PROBLEM TO SOLVE: Using the listing below, keep only the lines with the word "Collapse" and copy them.

GIVEN ENTRIES:
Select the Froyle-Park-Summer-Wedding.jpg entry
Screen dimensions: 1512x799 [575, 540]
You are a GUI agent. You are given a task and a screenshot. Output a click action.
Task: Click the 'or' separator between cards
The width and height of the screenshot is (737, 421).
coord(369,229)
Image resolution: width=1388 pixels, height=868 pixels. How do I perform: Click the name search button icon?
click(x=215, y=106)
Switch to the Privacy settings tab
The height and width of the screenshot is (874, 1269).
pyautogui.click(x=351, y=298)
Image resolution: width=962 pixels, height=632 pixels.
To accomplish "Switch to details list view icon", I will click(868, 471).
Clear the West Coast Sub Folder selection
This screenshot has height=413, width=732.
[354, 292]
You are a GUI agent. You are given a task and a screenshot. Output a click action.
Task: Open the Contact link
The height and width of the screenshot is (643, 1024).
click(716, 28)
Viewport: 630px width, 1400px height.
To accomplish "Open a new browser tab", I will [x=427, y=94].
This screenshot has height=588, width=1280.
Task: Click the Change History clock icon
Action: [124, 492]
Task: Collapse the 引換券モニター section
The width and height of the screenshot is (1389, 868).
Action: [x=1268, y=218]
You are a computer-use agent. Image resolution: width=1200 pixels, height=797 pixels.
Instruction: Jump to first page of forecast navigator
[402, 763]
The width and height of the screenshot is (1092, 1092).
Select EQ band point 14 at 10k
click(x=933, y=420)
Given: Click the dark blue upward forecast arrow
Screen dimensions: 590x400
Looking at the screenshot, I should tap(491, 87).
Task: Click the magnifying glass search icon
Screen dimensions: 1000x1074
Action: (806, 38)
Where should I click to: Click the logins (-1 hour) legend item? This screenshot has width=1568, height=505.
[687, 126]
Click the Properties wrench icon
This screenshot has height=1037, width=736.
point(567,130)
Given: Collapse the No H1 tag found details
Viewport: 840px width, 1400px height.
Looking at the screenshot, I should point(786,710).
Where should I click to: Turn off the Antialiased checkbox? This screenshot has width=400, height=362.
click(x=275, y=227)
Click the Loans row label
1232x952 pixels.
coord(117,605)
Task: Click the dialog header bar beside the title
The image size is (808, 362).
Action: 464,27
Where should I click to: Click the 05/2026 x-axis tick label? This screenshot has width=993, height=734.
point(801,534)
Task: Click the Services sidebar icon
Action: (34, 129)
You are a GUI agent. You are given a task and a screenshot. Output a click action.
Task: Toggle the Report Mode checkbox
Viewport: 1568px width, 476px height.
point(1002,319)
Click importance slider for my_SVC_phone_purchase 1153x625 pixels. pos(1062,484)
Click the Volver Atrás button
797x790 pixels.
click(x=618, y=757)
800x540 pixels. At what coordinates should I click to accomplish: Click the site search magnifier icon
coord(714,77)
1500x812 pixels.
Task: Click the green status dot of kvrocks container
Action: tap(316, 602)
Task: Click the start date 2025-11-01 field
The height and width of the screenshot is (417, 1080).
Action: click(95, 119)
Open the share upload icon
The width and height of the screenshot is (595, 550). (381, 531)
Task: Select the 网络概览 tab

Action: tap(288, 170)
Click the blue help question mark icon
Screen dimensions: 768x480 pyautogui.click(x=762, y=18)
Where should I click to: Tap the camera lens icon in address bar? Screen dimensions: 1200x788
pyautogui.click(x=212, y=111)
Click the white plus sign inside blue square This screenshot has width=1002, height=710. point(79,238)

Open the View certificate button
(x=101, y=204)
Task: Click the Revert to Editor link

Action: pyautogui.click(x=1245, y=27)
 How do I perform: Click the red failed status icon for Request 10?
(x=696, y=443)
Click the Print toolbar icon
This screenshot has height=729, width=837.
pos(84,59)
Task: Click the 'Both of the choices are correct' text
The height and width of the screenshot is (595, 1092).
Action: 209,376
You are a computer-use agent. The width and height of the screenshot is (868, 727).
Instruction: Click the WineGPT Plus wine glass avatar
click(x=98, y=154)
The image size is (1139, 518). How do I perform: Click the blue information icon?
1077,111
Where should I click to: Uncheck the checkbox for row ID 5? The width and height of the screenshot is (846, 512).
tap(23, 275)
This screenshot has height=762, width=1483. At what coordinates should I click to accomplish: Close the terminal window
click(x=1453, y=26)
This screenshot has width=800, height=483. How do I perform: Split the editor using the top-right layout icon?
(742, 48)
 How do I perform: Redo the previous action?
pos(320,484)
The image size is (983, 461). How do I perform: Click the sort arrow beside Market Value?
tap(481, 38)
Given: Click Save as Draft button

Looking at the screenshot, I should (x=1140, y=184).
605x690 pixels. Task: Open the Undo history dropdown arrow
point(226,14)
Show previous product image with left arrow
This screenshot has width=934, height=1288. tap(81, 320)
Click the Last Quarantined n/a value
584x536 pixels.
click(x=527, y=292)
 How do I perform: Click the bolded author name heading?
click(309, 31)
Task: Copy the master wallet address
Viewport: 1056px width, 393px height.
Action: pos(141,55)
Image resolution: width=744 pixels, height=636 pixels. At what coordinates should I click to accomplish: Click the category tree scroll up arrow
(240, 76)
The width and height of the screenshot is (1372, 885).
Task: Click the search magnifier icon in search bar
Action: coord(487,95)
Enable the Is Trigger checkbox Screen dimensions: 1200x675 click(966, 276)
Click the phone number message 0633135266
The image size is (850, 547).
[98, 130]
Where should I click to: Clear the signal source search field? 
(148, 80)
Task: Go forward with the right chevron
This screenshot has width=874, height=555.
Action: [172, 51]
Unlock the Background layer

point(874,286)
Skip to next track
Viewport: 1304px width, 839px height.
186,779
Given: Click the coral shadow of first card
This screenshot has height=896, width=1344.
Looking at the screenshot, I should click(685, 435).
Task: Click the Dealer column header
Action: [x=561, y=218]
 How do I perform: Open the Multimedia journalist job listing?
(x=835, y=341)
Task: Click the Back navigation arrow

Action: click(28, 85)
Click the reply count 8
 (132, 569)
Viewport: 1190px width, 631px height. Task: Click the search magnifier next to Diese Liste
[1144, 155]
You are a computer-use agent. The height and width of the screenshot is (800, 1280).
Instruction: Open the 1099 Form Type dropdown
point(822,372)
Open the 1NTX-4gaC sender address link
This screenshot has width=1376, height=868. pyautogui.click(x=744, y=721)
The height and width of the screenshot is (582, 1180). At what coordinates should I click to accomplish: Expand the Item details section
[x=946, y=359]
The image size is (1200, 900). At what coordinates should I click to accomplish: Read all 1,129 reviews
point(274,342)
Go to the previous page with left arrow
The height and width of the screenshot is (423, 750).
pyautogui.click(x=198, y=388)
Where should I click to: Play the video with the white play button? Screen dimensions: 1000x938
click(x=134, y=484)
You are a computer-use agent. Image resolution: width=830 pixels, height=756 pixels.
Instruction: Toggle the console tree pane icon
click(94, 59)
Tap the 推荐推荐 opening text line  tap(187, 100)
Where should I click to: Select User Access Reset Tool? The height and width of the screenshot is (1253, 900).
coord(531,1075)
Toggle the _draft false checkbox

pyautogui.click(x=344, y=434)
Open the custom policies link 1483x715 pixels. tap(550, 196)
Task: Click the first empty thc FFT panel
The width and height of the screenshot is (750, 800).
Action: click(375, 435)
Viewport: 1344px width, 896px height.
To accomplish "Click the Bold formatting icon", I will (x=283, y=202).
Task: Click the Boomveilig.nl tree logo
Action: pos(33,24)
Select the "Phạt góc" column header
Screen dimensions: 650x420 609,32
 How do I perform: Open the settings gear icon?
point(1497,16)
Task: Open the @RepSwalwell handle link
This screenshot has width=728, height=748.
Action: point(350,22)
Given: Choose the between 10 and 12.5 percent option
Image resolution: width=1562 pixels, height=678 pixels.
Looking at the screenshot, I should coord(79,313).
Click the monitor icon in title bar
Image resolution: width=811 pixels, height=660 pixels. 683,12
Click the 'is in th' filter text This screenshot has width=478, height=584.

SOLUTION FOR THIS PROBLEM:
Task: Collapse the 引換券モニター section
Given: Collapse the No H1 tag found details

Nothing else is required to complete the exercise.